EXERCISE: Copy, from the listing, every line in which the string "agent" is present.

········

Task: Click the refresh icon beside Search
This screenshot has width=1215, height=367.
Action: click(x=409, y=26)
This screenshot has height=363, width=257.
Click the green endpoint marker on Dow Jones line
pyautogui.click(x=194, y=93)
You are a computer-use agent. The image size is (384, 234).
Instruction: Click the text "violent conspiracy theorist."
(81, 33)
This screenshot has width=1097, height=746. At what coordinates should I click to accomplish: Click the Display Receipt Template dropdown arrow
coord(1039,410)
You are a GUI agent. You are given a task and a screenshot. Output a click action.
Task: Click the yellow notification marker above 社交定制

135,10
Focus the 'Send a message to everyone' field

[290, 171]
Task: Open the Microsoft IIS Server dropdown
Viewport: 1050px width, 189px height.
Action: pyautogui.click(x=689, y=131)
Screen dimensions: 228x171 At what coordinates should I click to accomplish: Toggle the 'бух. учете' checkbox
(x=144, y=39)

········

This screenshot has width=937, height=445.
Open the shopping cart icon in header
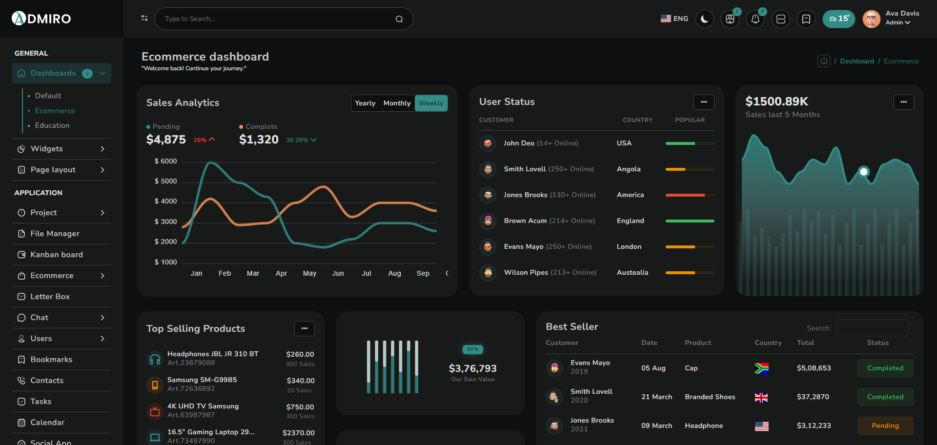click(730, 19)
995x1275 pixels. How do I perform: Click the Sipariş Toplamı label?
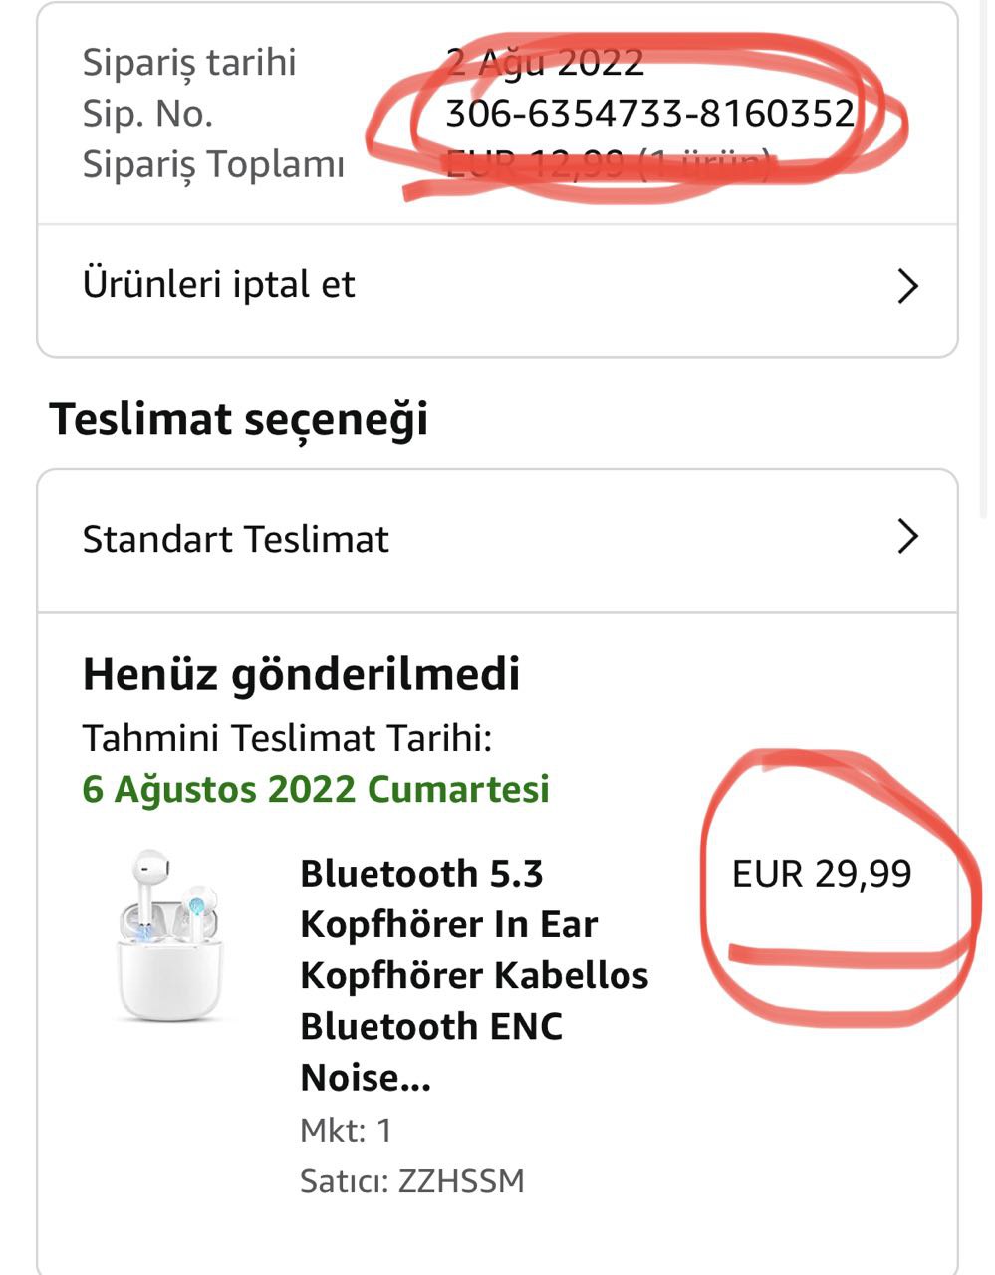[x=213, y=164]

········

REPLY:
You are a computer-use agent. The image size is (384, 234).
You are a GUI agent. You are given a task and a screenshot. Output a click action.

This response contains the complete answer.